Mall landlord Simon Property Group has settled with state authorities over an investigation into “anticompetitive tactics” at Woodbury Common Outlet Center in Central Valley, New York.
According to an announcement from Attorney General Eric Schneiderman, the firm used its “monopoly power” to suppress the development of competing outlet centers in New York City. Simon Property was said to have included radius restriction in its leases, which prevented many retailers from opening additional locations within an 11,000 square mile zone from Woodbury.
“No business should be allowed to stifle an entire industry at the expense of consumers—but for years, that’s exactly what Simon Property Group did to New Yorkers,” Schneiderman said. “Simon’s anticompetitive conduct blocked competition and drove up prices for New York consumers. That ends today. I am pleased this agreement will allow for new shopping outlets to finally open within New York City, and make affordable shopping more accessible for residents across the region.”

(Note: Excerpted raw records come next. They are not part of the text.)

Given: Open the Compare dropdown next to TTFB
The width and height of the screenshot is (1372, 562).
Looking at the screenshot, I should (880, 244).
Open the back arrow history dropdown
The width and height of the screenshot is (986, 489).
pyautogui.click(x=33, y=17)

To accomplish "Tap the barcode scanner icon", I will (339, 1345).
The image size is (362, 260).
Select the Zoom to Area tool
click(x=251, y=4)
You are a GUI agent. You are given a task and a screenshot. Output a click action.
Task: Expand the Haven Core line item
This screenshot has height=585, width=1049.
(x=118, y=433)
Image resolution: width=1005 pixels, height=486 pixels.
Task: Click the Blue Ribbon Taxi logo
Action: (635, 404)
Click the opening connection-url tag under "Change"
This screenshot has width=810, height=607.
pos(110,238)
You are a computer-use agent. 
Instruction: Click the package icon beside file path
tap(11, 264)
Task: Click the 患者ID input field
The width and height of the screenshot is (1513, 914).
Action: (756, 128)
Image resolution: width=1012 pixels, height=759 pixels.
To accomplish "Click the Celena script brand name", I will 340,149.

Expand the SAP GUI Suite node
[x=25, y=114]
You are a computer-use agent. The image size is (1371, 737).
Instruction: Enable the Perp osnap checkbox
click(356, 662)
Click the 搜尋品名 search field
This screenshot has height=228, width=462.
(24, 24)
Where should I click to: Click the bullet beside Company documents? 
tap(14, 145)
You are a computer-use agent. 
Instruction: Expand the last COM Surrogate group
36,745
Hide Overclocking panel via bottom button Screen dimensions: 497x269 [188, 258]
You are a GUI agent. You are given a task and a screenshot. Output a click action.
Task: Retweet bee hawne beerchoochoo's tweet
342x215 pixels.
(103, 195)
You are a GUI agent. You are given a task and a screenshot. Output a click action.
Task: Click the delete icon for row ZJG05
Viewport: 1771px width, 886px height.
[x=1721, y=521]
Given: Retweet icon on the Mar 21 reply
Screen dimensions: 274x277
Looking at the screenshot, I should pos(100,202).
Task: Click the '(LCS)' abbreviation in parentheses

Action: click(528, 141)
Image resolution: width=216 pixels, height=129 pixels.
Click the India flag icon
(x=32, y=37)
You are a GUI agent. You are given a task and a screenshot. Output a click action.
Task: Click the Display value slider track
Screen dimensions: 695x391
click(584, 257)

Simon will pay a fine of $945,000. It has also agreed to its modify its contracts, discontinuing the use of radius restrictions for at least ten years. An independent monitor will also be appointed to ensure compliance to the settlement’s terms.
Simon Property denies any wrongdoing. It described Schneiderman’s investigation as “meritless,” claiming that it never sought to suppress competition and regularly granted exceptions to radius restrictions. “At a time when retail stores face increasing challenges from online competitors, Woodbury Common remains an economic engine for Orange County, the lower Hudson Valley, and New York State. That is why it was always hard to understand the reason the New York Attorney General would undertake a meritless investigation into the property. Now after two years, the investigation has become an unnecessary distraction. We believe the Company’s time is best spent focusing on providing the best shopping and working environment to the Woodbury Common community,” the company said in a statement.
Authorities claim that several developers who attempted to build outlet centers found it difficult to sign tenants because of the radius restrictions. According to Schneiderman, the settlement allows for the development of outlets centers in Brooklyn, Queens, the Bronx and Staten Island.